» Task to complete:
Before writing out the records, remove the pictures; keep everything else exact.

» Exercise data:
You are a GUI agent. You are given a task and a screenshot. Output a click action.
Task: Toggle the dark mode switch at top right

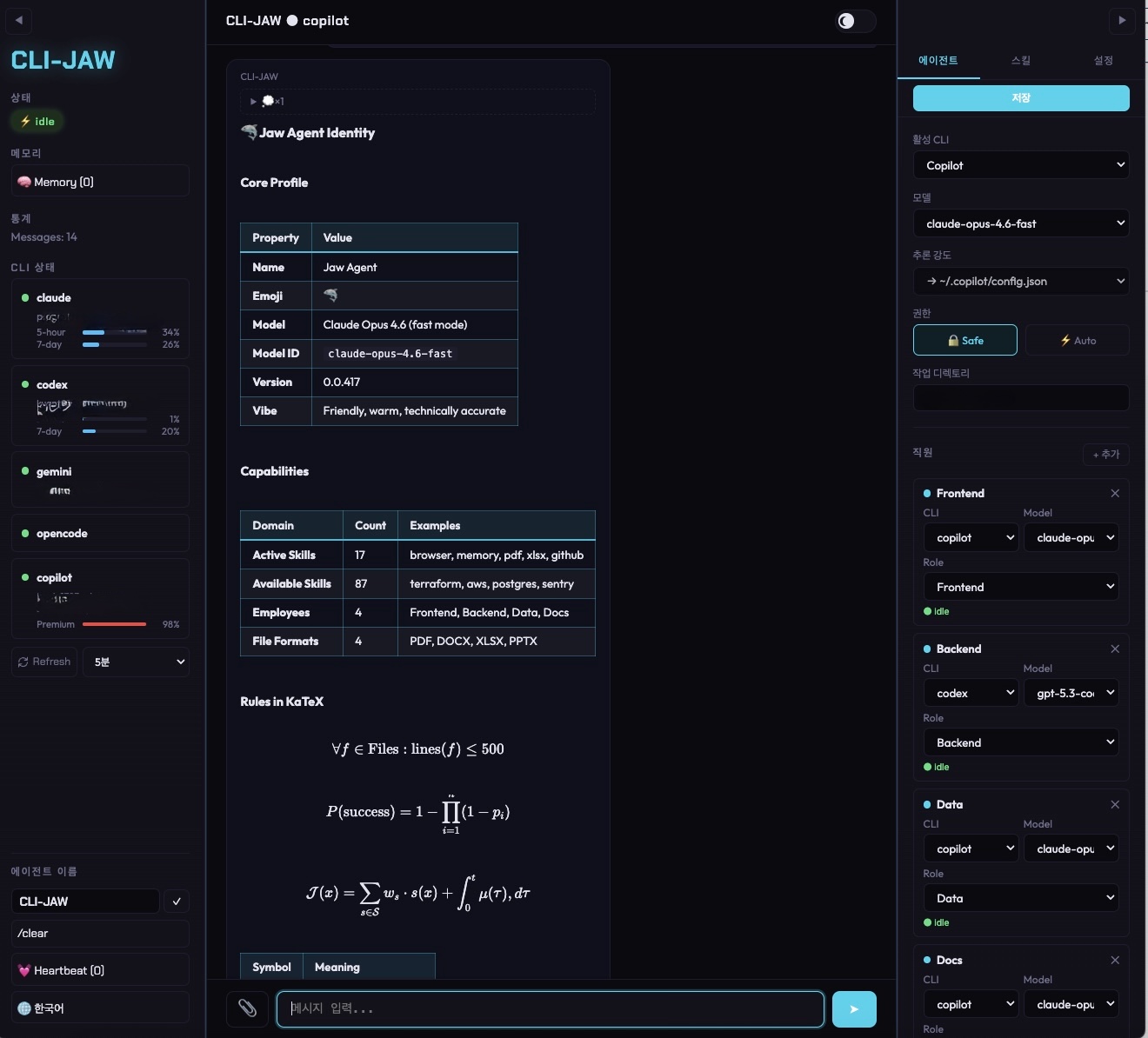[854, 21]
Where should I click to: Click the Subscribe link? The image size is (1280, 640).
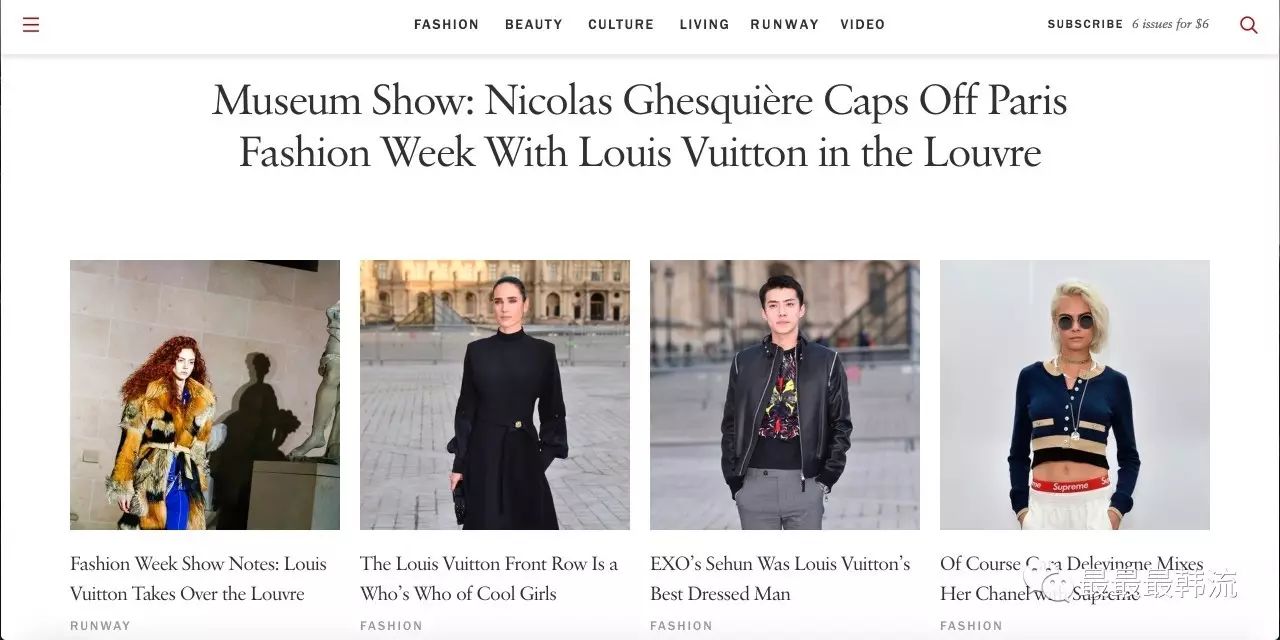click(x=1085, y=24)
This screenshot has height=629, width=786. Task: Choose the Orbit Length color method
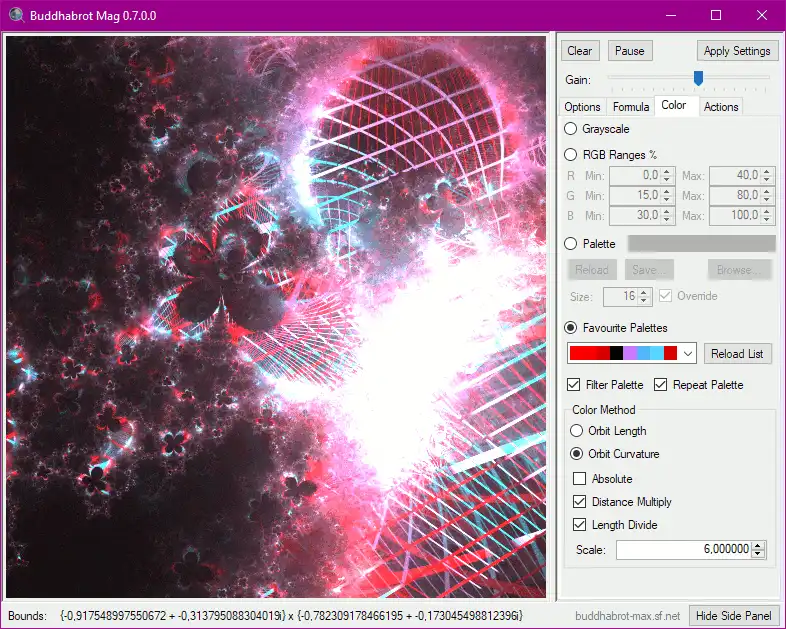coord(576,431)

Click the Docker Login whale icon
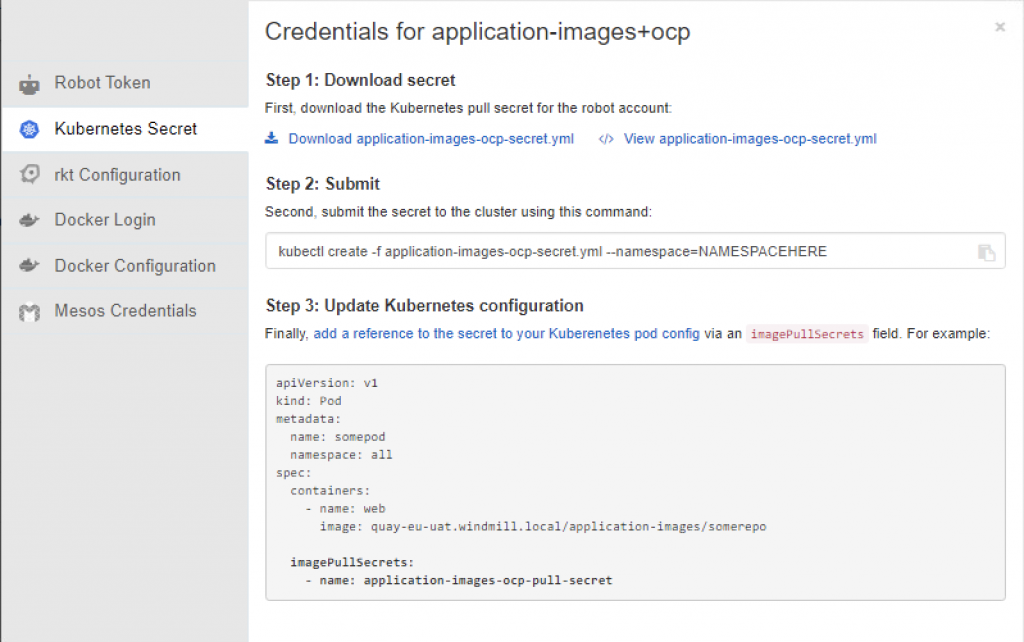tap(29, 221)
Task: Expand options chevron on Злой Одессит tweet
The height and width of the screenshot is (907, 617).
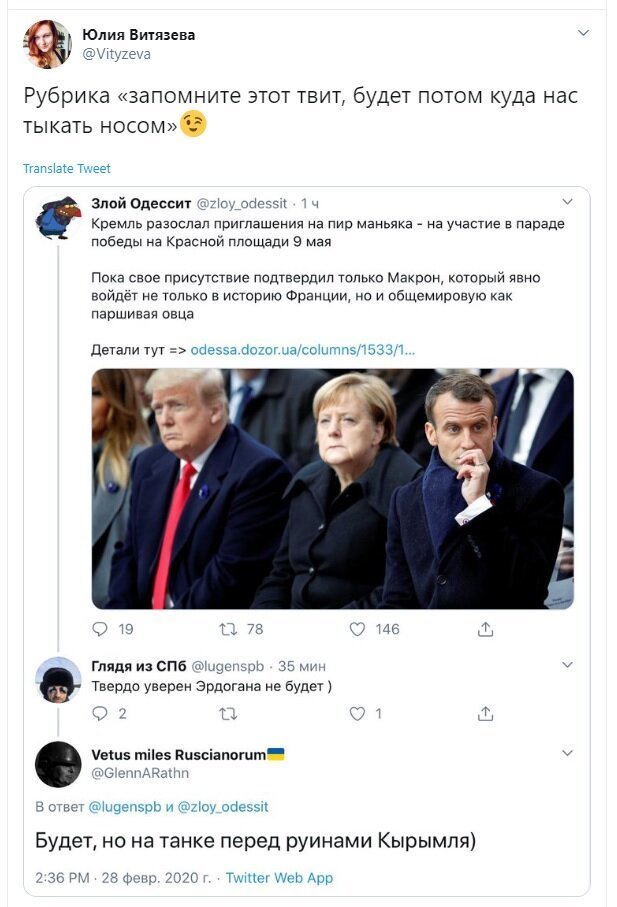Action: click(567, 202)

» Problem solution:
You are a GUI agent. You are given a task and a screenshot. Output a click action.
Task: Toggle the dark mode switch at top right

[854, 21]
Where should I click to: Click the Subscribe link? The image size is (1280, 640).
click(x=1085, y=24)
This screenshot has height=629, width=786. Task: Choose the Orbit Length color method
coord(576,431)

Click the Docker Login whale icon
tap(29, 221)
Task: Expand options chevron on Злой Одессит tweet
The height and width of the screenshot is (907, 617).
Action: click(567, 202)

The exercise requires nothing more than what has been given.